These are by no means hard written rules but they are rules that I follow to have a good time at a convention while not upsetting anyone in the process. The most important thing is enjoy your day(s) at the convention as well as be considerate of others.
Always ask for permission before taking photos and move on if you are declined.
Ask yourselves a few questions; do they look like they're in a rush? Are they resting/eating? Do they look exhausted? If you answer yes to any of these questions, it's better not to bother them and come back later.
Don't be creepy:
There are many definitions of creepy, and sometimes it may be ambiguous. Let's use an example, imagine if the cosplayer in front of you is a young child, would you do the same things to the child you're about to do? If yes and if you're not prohibited to be near schools by law, then carry on.
See a creeper?
Note it down and alert security. That person who you see being harassed may be you one day! Respect people's personal space.
Speaking of personal space, if you are not able to get through a narrow gap, a simple "excuse me" goes a long way. Cosplayers spend more than they'd like to admit on creating costumes that everyone can enjoy. A lot of the costumes and props are fragile and may break on impact.
Looky looky no touchy:
Normal people hate it... cosplayers hate it even more! Just imagine going to a strip club. You touch the strippers without permission, you get thrown out. If you do get a chance to handle other people's props or costumes, be very careful and follow their instructions at all times.
There are many dos and don'ts which may scare a lot of people from interacting with cosplayers. Something I would encourage people do more is to chat to the cosplayers about the costumes and share the passion and interest.
Striking up a topical conversation is great but don't get too carried away. Recgonise there are others who also want to speak with the cosplayer, or the cosplayer themselves have something else to do since afterall, they're here to enjoy the convention too, so keep conversations short and sweet.
Walkways are called walkways for a reason. They're not standways, so please refrain from congregating in the middle of paths.
Keep track of your drinks:
It's great to have a few drinks throughout the day, however if you can't handle your drinks, refrain from drinking one too many. 90% of the other attendees are sober during the day of the convention. Remeber this is a family event!

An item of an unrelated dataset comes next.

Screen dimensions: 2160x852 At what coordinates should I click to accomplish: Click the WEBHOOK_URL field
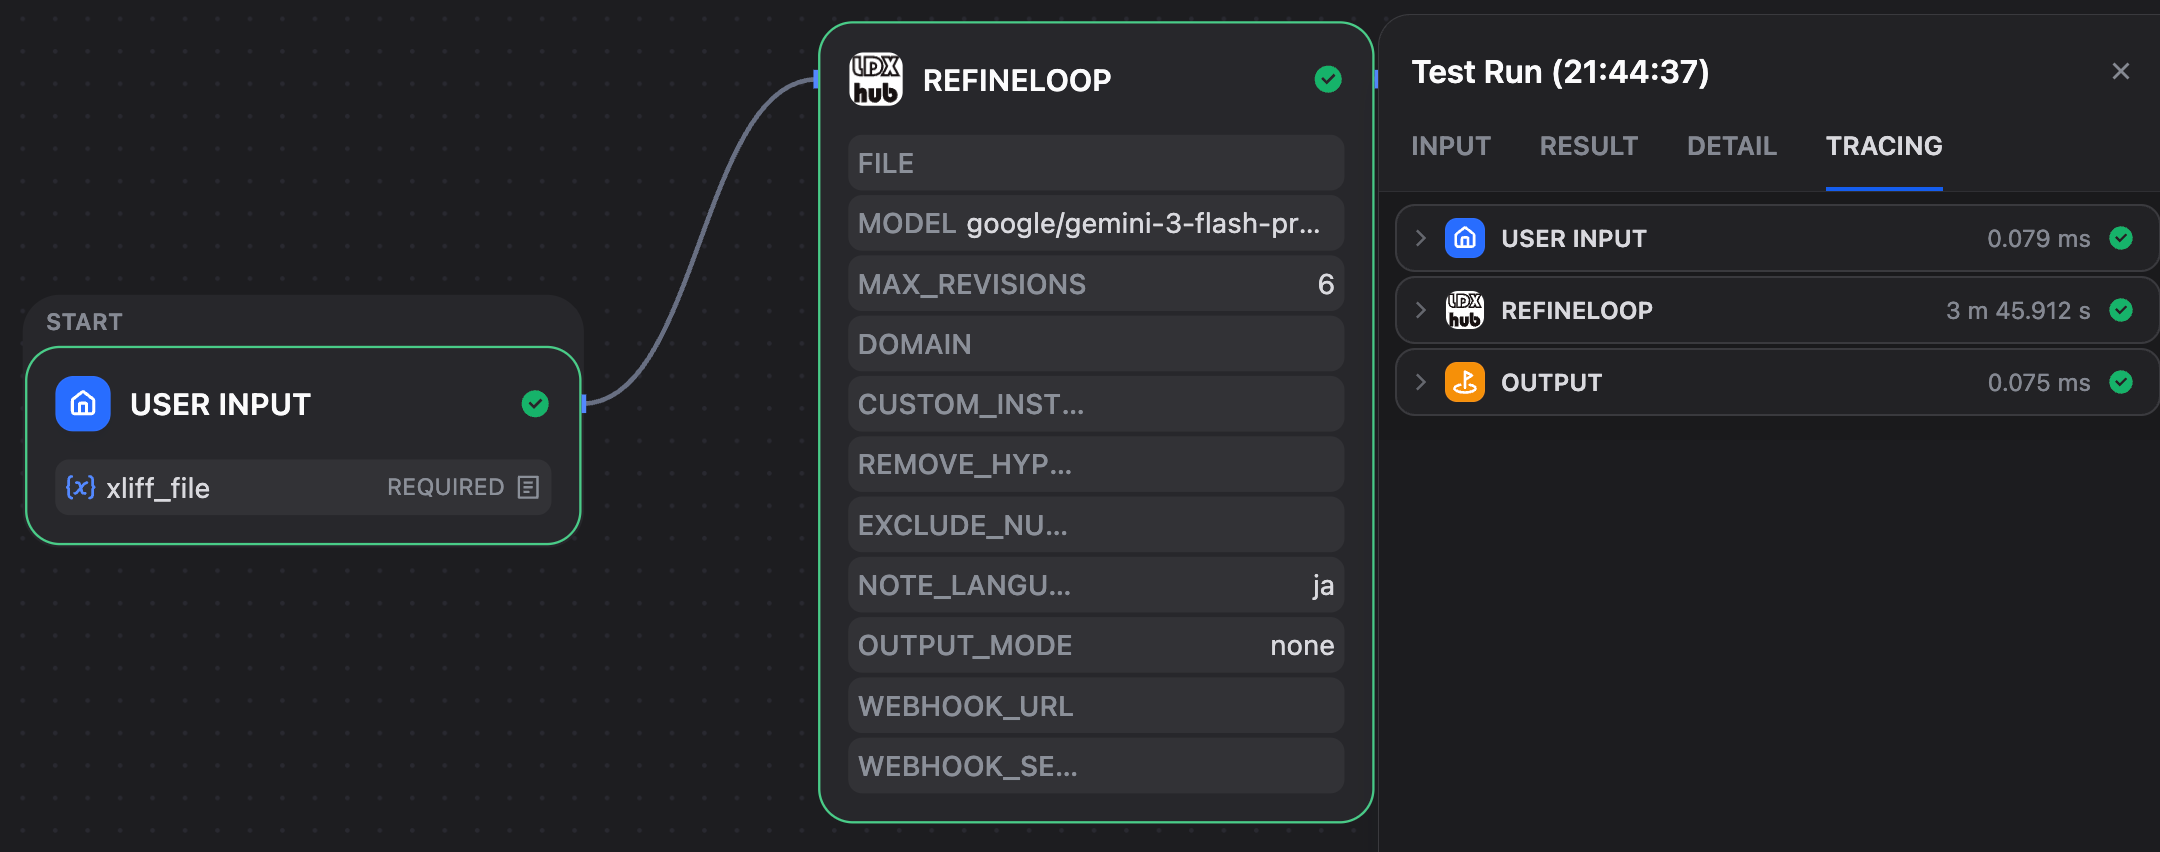(x=1096, y=706)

Cosplayers are people too:
Cosplayers may be in character but they are not the character. Exchanging friendly character referenced banter is great but do keep it friendly and non-personal.
For the boys:
There is a time and a place to admire people's costume. At the urinals is not the time or the place. Keep your eyes forward and stop checking me out. Even though we both know you're looking at my costume and probably laughing internally at my struggles to pee, it still makes me very uncomfortable that you're watching me pee.
Clear up your litter!
This applies to outside conventions as well. Pretty self explanatory. Leave the place how you would like to have found it.
Grin and bare it:
Be prepared, you will get touched, you will get grabbed. Nobody likes it but it still happens. If parts gets damaged, repair it with your repair kit. After all, it's just a costume, it can always be fixed so don't go on a vendetta killing spree because one guy brushed past your wing.
Sometimes it feels great to call out a creeper but refrain from being the hero. The best thing to do is take some photo evidence and alert security.
For the boys:
If you're a guy, nobody wants to see your yogurt slinger that's hiding under that spandex suit. Yes, I am referring to your penis. Wear a dance belt.
This is extremely important with large costumes. Make sure you know how wide you are before charging through gaps and crowd! Sometimes people aren't touching your costume, you're touching them!
Don't be judgmental:
Everyone has worked extremely hard on their creations. Not all people has the same resources or experience has you may have. Keep your negative opinions to yourself. Focus on the positive aspects of the costumes. My mother always taught me, if you have nothing nice to say, better to say nothing at all. Advice for people are great but only give them if they asked for it.
If you run into someone with the same costume as you, give them a hi5 for sharing the same interest/enthusiasm as you do. After all, people attend these events for fun!
H8trz gon' h8. Potatoes gon' potate!
Not everyone holds the same mentality as you may do. Some people are born to be a assholes. If you get comments walking to and from conventions, either humour them or ignore them and carry on.
Travelling to/from conventions:
You may get asked all sorts of weird and wonderful questions from that curious kid in the pram to their mother, to the rowdy drunk party on the train. Some may be polite, some may even shout abuse at you from across the road. The best thing to do is just to carry on and not encourage them.
Know your limits:
Keep yourself hydrated and fed to avoid from being hangry. I learnt it the hard way. I've been to a convention, got smashed and caught the last train back. I was literally recreating
Being in character:
This can be fun at times but if you're taking it too seriously, it may get a bit weird for general attendees. There's nothing wrong with replying to a few questions in character but try not to get sucked too deep.
BRING SOME BODY SPRAY. You sweat, you smell.
Keep track of your drinks:
This applies to cosplayers too! It's great to have a few drinks throughout the day to loosen up, however, if you can't handle your drinks, refrain from drinking one too many. This is a family event after all! You are meant to be a role model, not rolling on the floor!